● RECORDS PROVIDED:

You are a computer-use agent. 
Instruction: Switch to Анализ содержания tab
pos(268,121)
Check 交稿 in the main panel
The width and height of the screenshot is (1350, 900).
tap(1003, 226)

● WORK REQUIRED:
Retype every record above exactly.

● WRITTEN ANSWER:
You are a computer-use agent. 
Instruction: Switch to Анализ содержания tab
pos(268,121)
Check 交稿 in the main panel
The width and height of the screenshot is (1350, 900).
tap(1003, 226)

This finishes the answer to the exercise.